Earlier this Monday, we embarked on a trip to find Seattle’s Luna Park. While the park is noted as a great spot to catch the sunrise. I know better than to expect my wife to get out of bed early enough on the weekends, or any designated holiday, to accompany me to a spot that doesn’t provide coffee and a hearty breakfast. Knowing that our usual way to the area was constricted by long over due repairs and construction, we took the long, local route. Talk about a headache. The alternate route took us three times longer than usual. While allowing us to pick up a couple of bagels and coffee. I was promised that there would be no more trips to the area until the bridge was reopened. All things said, we both really enjoyed the beautiful weather and breath taking view of the city we’ve called home since June, 2017.

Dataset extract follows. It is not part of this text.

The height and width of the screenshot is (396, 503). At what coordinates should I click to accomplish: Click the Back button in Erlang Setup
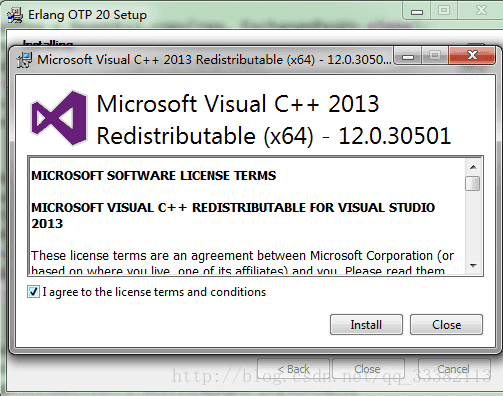[x=294, y=369]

It happened again. Just the way it happens every time it happens. I leave home under the guise of breakfast and a nearby coffee shop and end up with a change of plans before I’ve finished my last piece of French Toast. Instead of heading to a local coffee shop to read the books we recently picked up or head out to do some food shopping at the not so local middle eastern supermarket. We drove to nearby Gene Coulon Memorial Beach Park in nearby Renton. Being that it was such a beautiful day and it was my first time there. I knd of wished I had brought my camera, a couple of lenses and my flash. Instead, and maybe for the better. I took a couple of shots with my iPhone. And while I was able to get a pretty good shot. I couldn’t help but feel naked without my trusty Canon. Especially having taken time the night charging its battery, formatting my card and checking the cameras settings. Maybe it’s time to start leaving the camera body and lenses locked up in the trunk of my car. This way, it goes everywhere I go.

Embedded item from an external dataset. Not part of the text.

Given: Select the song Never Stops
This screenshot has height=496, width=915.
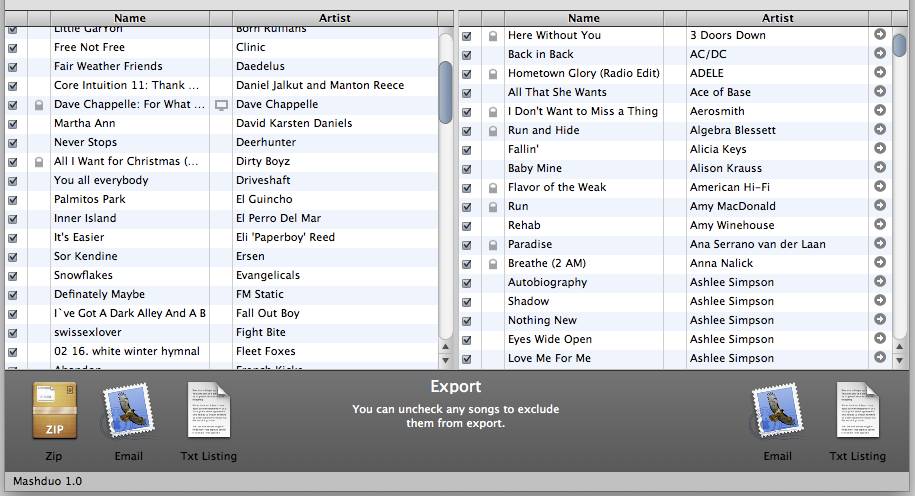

For our first trip to New Jersey since our move to Seattle back in June, we decided to stay in Asbury Park in order to remain within striking distance of both New York City and my Dad in Tom’s River. When we booked a hotel within spitting distance of the pier and the beach. I made it a point to get out early enough to watch and photograph the sunrise there. While setting my cclock alarm for 4:45 gave me more than enough. time to get ready. Being met with rain and per-dawn darkness, left me with few options. While returning to my hotel room for a couple of extra hours of sleep definitely came to mind.. Finding enough cover to shield me from the rain while I worked on setting my camera to manual won out in the end. After a brisk walk that included it’s share of morning strollers, joggers and dog walkers. I returned to the hotel and my wife to plan for breakfast and map out the rest of our day. Looking back, I’m glad I went with the latter of the two options.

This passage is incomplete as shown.